## What the task asks
Word-for-word repetition of the records below is needed, but only from the line holding "Task: Start a New session via its label" through the final line, with pictures excluded.

## Material shown
..............................

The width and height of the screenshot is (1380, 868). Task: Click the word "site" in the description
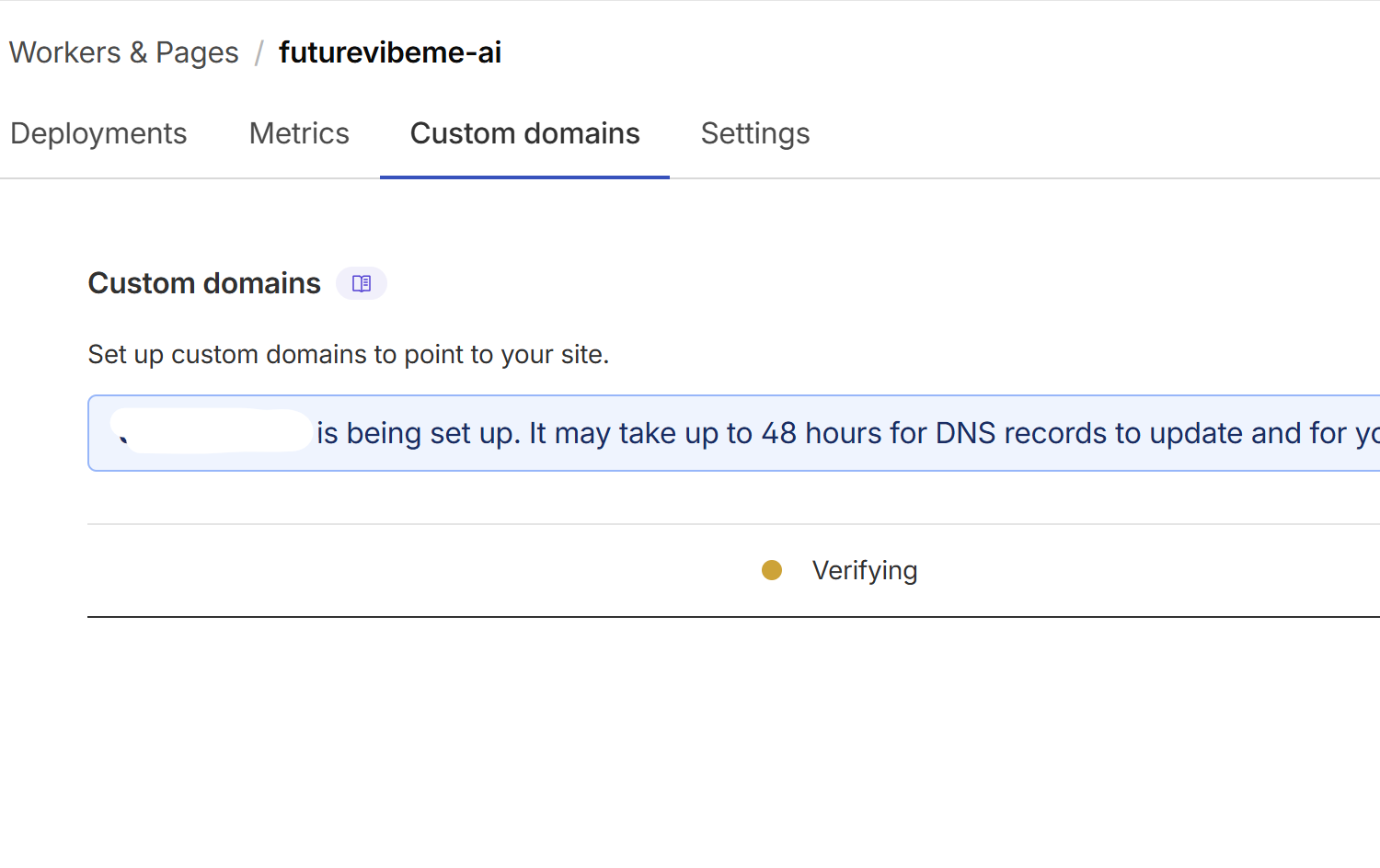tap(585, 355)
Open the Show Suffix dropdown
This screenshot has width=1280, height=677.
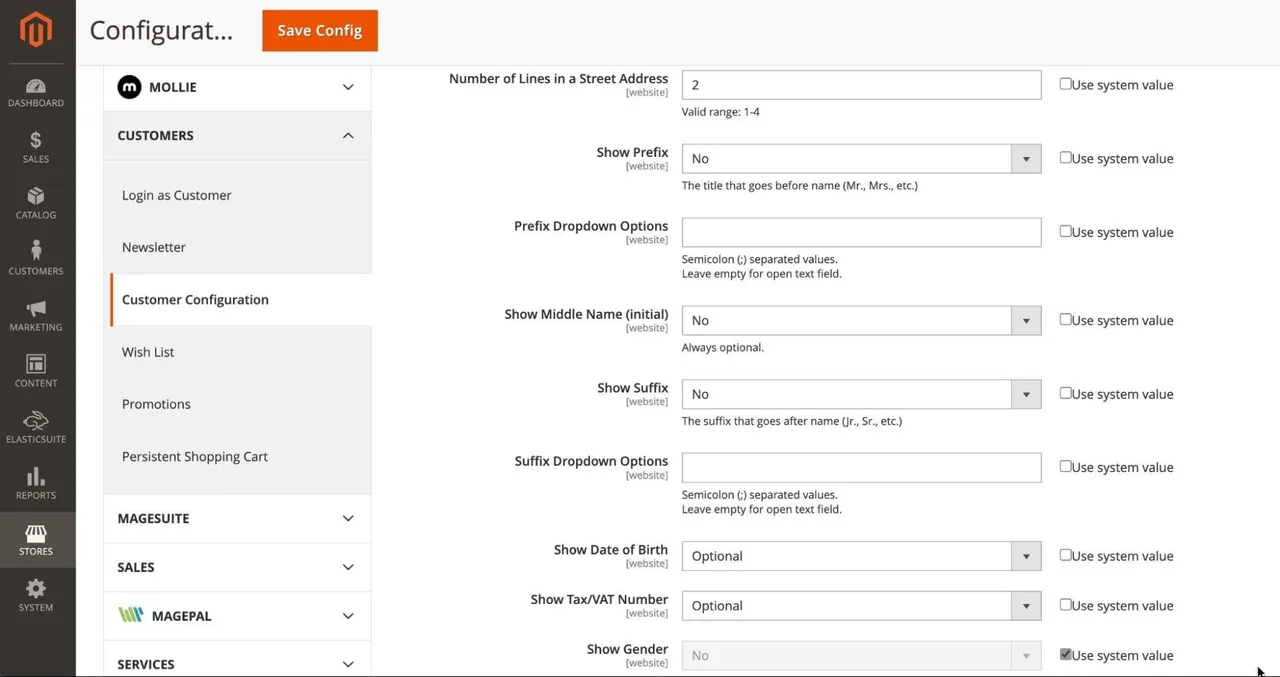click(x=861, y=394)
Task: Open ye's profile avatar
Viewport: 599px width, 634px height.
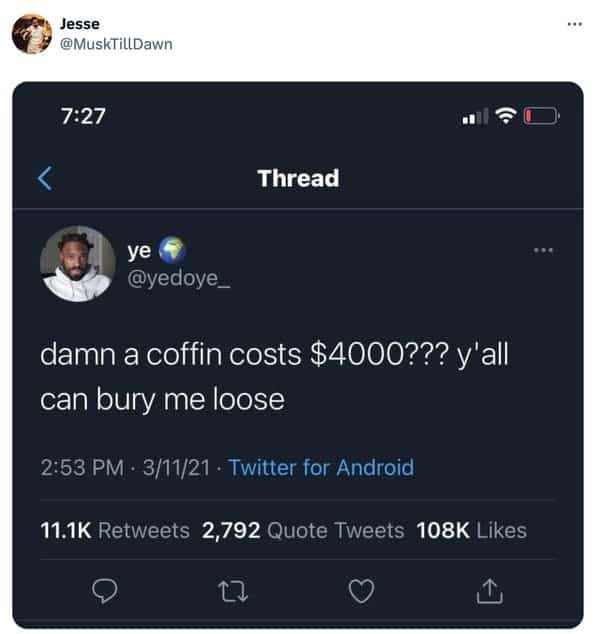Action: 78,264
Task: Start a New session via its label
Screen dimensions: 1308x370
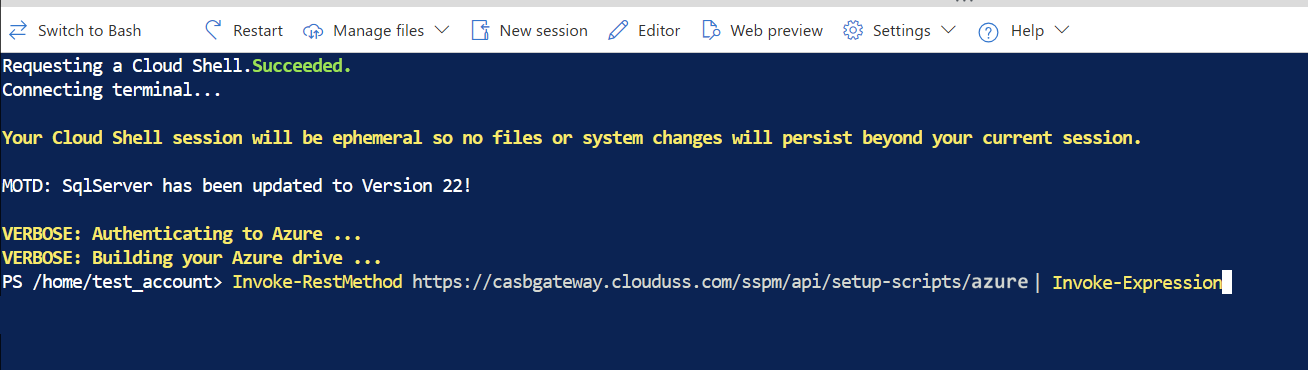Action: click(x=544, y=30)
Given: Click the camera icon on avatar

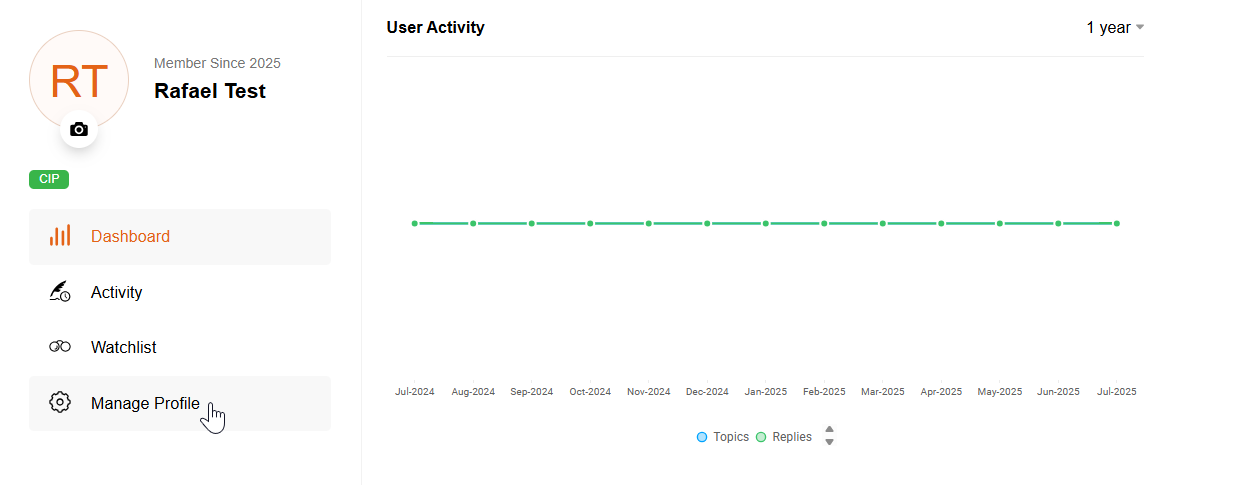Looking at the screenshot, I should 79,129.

..............................

## Exercise output
Task: Start a New session via its label
Screen dimensions: 1308x370
Action: click(x=544, y=30)
Given: Click the camera icon on avatar

Looking at the screenshot, I should 79,129.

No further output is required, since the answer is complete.